I’ve been threatening to myself to do this for a long time and recently got around to it, so as usual i’m going to try milk it for a blog post (Note: i’m not talking about getting into a box like the below picture, its something much less impressive).
Confession – I don’t know matplotlib
I have a confession to make that’s been eating away at me and i need to get off my chest – i’m pretty useless at plotting anything in Python. I never really had the time/need to sit down and ‘learn’ matplotlib from first principles (does anyone?). I’ve usually had tools like Tableau or Looker to sit on top of whatever database i am using and make visualizations pretty painlessly.
When I’ve needed to do something custom or more complicated it usually goes like this, i spend about a day or two randomly googling around for something that looks close enough to what i need, start playing around with the code (copy paste), then i find some other example i like a little bit more that uses a different library (seaborn, bokeh, plotly etc.) and start the whole painful process over again!
Eventually i settle on some Frankenstein solution that gets me over the line until the next time. After living this cycle many times i decided to some day build my own plotting library that would short circuit this shitshow and over time become the answer to all my plotting needs. And i was hoping it would also be a nice excuse to learn about Python packaging and deploying to PyPI.
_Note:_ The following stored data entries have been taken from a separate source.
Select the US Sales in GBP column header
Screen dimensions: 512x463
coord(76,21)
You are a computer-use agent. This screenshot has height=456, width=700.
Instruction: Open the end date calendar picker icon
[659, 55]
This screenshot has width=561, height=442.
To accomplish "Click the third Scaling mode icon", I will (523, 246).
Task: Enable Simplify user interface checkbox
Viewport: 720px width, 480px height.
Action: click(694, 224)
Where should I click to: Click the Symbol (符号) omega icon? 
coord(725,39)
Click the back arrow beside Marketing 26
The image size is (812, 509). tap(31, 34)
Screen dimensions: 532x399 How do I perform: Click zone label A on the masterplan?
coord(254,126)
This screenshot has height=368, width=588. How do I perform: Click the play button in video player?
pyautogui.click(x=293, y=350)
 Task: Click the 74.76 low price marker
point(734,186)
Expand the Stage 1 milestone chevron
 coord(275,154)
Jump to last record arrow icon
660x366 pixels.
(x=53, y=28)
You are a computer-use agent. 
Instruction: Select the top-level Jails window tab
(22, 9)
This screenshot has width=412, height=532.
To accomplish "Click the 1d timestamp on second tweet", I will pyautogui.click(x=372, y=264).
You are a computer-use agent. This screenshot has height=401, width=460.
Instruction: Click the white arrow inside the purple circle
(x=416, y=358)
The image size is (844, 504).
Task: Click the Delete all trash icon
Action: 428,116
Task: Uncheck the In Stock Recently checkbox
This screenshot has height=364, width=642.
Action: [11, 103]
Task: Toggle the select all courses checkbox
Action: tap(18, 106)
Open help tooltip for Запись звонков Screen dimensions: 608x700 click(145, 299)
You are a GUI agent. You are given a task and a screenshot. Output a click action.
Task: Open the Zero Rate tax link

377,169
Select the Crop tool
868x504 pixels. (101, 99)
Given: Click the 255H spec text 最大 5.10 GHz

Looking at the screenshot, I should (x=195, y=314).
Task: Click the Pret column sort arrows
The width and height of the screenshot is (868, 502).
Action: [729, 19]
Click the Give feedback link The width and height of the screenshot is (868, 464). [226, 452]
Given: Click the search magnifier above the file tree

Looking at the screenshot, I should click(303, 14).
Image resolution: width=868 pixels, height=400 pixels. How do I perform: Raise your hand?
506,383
Cookiecutter to the rescue
Turns out, like most other things, there are already great tools out there to make this much easier then i expected it would be – the main one being cookiecutter and in particular this cookiecutter template for pypi packages (i also found this TalkPython course and these talks really useful starting points).
So after a bit of dicking around with cookiecutter i had the basis for my plotting package (see my minimal example ‘hello world’ type package on PyPI here) and just needed to build out my functionality (am4894plots on PyPI).
I’ve mostly been working with time series data recently so decided to start there with some common typical plots i might often reach for when looking at such data. My main principles in the package are:
- Usually my data is in a pandas dataframe and that what i want to pass into my plotting function along with a list of what cols i want to plot and as little else as possible.
- I don’t care what library i use under the hood and where possible i might even want to implement the same version of a plot in multiple underlying libraries for whatever reason (At the moment it’s mainly just either Plotly or Bokeh being used, but i can easily see myself adding more over time as needs arise).
- This package is just for me to use, you are not allowed to use it 🙂
The great thing about leveraging something like cookiecutter is you can plug into as many best practice tools as possible with as little sweat as possible on your end. Below are some notable examples of tools or components you get pretty much out of the box that i expected to have to work much harder for.
- Traditional pytest testing along with tox based test environment automation (tests folder, tox.ini).
- Travis CI out of the box (latest build, travis.yml).
- bumpversion for easy package versioning.
- readthedocs integration out of the box – nice modern blue theme included (conf.py used to build the docs, latest docs).
- twine for uploading built package to PyPI (installed in requirements_dev.txt and used via cli).
- PyUp integration (latest pyup info).
- Codecov badge and coverage integration (codecov).
- Cool badges in the readme!
I’ll finish with some quick examples to illustrate what the package actually does and some ways i’m planing to use it.
That’s it, now that i (technically) have a package on PyPI i feel just a little bit less of an impostor 🙂